Task instructions:
Reproduce the entries below verbatim, beginning with the line that contains "Image resolution: width=873" and continuing through the line that contains "Looking at the screenshot, I should [241, 45].".

Element and text location data:
═══
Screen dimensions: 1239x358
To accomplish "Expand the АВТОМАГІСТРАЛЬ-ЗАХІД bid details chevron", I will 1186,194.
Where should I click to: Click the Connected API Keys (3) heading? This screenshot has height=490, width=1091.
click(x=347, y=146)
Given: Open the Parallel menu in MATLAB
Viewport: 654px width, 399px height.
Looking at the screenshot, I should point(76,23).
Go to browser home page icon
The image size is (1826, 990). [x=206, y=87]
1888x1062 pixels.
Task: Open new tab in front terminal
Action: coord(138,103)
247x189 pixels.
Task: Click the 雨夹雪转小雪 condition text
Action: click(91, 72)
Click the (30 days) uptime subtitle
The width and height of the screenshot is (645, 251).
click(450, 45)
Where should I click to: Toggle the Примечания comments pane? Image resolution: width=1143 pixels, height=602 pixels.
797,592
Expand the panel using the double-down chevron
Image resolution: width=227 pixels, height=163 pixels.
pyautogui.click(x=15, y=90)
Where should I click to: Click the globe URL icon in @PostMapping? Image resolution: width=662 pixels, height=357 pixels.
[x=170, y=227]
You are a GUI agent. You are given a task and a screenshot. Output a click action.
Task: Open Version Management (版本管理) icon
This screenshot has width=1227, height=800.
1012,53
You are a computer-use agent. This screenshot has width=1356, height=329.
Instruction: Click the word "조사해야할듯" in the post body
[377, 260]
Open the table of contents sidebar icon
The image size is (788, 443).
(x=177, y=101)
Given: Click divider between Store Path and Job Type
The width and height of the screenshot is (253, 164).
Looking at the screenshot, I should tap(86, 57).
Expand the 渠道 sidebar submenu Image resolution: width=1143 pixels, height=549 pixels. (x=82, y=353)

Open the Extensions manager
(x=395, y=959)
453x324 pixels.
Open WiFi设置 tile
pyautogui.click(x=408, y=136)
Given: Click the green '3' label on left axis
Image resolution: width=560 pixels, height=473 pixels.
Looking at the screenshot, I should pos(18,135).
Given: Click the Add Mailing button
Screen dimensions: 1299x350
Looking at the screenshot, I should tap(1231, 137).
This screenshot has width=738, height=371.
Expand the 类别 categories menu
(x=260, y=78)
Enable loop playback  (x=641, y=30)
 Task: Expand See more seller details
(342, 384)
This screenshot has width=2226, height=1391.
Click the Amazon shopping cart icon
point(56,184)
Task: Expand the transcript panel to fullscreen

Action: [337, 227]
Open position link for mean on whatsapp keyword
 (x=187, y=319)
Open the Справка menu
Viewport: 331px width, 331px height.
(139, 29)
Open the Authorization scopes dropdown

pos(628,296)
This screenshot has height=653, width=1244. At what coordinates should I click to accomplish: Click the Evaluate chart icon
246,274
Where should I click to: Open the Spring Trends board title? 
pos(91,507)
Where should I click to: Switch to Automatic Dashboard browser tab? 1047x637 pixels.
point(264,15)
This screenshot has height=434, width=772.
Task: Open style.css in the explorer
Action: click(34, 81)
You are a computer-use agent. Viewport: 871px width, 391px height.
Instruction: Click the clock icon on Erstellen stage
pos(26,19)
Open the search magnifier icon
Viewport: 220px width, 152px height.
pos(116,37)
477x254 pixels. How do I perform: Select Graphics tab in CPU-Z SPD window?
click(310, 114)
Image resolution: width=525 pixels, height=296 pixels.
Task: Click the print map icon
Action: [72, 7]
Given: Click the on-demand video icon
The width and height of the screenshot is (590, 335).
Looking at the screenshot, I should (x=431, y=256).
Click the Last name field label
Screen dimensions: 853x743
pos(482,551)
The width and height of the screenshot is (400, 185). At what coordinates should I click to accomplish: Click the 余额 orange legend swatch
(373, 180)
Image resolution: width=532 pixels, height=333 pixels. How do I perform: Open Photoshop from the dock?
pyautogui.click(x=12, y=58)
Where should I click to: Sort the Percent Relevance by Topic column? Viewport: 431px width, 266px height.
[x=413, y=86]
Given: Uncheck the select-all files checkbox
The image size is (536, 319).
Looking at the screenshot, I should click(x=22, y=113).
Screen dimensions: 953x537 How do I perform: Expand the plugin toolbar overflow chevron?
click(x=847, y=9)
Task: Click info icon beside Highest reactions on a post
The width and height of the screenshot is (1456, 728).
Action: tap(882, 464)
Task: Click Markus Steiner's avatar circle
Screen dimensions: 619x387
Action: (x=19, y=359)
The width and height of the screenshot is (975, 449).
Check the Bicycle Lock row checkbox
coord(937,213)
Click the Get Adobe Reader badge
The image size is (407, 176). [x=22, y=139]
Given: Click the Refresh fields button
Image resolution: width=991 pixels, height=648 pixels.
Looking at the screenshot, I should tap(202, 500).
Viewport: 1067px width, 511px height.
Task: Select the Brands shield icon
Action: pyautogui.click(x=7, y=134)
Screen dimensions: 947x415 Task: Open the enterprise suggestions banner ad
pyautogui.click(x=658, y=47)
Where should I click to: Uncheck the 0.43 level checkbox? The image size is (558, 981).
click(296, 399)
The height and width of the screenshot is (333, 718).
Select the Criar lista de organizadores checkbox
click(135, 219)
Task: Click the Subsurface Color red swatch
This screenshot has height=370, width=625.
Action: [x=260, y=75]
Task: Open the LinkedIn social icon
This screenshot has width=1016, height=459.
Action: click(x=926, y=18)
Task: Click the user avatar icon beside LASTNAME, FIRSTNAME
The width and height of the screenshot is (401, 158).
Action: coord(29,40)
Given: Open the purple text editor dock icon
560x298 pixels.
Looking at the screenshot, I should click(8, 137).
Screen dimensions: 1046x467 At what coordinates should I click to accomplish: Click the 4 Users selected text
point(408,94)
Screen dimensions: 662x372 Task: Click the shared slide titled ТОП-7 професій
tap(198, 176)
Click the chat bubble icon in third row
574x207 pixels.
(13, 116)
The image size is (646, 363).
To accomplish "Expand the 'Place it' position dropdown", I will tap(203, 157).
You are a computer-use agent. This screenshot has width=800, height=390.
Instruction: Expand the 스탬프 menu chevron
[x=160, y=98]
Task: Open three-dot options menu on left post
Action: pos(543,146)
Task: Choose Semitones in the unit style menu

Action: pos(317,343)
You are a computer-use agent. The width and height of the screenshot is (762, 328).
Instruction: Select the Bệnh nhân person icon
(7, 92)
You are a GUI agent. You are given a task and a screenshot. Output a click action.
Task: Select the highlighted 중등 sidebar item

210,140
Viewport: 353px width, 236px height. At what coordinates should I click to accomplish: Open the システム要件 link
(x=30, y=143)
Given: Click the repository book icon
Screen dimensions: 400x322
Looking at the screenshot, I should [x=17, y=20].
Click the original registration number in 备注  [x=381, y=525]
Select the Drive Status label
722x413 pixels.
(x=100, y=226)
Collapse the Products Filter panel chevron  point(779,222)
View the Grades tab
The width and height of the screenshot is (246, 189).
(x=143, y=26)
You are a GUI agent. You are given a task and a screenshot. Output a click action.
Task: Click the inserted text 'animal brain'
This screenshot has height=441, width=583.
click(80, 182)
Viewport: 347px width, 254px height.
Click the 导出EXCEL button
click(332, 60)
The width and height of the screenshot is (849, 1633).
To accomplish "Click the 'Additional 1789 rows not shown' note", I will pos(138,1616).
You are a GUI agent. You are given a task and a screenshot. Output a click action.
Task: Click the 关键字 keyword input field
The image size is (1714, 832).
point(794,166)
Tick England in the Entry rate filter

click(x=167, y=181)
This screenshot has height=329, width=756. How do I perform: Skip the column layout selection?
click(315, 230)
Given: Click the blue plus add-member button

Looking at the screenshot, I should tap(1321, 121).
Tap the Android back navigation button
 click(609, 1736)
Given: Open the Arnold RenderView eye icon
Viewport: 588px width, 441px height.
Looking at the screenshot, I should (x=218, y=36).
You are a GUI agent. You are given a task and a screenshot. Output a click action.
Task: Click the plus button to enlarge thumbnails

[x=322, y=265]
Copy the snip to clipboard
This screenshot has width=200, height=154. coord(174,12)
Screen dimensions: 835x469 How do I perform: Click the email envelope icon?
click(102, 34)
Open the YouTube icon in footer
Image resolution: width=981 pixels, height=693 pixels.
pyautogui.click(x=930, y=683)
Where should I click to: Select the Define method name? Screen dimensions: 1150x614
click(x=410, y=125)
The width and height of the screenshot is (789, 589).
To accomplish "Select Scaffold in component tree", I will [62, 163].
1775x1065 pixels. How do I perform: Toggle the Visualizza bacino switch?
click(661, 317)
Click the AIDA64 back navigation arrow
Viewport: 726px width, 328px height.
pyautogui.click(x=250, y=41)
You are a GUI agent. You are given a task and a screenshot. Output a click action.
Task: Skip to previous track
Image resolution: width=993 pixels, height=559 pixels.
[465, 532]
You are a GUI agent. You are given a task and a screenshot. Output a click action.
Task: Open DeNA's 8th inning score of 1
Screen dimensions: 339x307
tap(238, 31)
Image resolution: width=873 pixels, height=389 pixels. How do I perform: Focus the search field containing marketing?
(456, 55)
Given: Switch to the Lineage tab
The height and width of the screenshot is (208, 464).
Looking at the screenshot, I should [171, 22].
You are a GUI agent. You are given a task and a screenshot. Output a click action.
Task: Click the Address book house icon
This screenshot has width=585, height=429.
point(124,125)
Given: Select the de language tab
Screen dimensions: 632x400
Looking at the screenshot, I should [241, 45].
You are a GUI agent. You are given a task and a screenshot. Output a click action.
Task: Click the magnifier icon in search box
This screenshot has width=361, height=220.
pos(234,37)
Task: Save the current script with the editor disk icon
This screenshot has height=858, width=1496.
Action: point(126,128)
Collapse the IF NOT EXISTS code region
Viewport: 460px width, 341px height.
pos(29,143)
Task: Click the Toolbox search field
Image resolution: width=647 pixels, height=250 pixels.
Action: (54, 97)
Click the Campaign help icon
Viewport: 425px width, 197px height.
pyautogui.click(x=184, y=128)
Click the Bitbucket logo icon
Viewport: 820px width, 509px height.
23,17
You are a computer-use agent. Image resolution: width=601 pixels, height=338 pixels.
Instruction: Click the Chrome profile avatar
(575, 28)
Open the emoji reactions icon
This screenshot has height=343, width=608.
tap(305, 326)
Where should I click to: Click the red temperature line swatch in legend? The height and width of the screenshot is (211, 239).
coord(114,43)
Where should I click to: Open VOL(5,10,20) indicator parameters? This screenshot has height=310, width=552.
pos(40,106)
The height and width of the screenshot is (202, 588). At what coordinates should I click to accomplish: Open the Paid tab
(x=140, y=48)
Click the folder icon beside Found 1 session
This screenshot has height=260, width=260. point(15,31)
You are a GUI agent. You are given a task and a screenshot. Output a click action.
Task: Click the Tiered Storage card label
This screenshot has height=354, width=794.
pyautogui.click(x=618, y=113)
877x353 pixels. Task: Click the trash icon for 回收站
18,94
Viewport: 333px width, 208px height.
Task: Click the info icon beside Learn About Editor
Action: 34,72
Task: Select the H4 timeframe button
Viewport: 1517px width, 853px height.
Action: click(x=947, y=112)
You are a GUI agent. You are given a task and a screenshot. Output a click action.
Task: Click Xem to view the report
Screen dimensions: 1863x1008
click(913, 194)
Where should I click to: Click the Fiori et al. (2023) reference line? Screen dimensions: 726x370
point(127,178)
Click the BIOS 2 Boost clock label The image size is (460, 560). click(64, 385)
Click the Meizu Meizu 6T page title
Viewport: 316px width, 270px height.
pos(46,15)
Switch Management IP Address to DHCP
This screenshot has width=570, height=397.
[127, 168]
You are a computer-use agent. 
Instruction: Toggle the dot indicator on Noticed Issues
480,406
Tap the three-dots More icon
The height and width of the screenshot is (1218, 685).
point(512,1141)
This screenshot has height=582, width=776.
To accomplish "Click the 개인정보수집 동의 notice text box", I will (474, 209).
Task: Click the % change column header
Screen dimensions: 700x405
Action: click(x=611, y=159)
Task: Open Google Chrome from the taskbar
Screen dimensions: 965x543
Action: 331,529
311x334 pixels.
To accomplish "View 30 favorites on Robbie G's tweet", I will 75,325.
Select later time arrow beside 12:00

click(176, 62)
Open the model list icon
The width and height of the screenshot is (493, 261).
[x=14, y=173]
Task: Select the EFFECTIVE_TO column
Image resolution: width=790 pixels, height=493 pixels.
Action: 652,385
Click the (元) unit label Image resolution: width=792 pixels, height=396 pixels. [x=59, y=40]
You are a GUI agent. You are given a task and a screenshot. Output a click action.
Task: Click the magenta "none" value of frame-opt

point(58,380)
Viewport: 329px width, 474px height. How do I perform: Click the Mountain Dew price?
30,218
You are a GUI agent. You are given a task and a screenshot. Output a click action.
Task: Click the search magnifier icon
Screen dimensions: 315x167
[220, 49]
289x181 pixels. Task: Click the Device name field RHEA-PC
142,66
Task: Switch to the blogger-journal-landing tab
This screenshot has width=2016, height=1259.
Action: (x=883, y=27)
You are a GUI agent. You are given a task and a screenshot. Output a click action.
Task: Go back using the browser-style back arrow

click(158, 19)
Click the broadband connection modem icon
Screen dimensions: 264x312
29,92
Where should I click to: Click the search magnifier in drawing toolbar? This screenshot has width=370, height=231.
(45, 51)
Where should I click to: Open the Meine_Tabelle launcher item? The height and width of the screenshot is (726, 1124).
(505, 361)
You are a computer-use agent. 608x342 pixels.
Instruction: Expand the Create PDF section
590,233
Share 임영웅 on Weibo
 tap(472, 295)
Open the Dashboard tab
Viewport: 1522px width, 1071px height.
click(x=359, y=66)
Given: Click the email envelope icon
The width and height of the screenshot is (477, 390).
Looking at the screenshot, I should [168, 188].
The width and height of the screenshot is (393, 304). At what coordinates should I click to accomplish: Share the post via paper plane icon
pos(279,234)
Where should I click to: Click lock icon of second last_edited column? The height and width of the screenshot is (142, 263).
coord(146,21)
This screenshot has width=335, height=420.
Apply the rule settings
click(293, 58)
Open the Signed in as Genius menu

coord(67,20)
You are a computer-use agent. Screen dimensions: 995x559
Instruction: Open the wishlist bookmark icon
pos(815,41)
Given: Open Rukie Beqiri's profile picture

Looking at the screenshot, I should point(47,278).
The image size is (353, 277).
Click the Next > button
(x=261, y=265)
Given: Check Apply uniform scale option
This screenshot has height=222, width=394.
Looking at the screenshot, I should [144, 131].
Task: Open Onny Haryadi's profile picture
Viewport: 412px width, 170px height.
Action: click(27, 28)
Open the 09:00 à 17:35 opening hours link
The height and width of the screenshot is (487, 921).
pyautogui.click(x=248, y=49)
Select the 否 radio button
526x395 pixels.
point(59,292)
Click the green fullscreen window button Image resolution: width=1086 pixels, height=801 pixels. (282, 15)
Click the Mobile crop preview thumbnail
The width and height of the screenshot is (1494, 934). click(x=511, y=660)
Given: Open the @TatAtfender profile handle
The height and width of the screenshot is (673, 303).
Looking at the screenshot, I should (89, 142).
═══
The answer:
Image resolution: width=873 pixels, height=389 pixels. How do I perform: Focus the search field containing marketing?
(456, 55)
Given: Switch to the Lineage tab
The height and width of the screenshot is (208, 464).
Looking at the screenshot, I should [171, 22].
You are a GUI agent. You are given a task and a screenshot. Output a click action.
Task: Click the Address book house icon
This screenshot has width=585, height=429.
point(124,125)
Given: Select the de language tab
Screen dimensions: 632x400
Looking at the screenshot, I should [241, 45].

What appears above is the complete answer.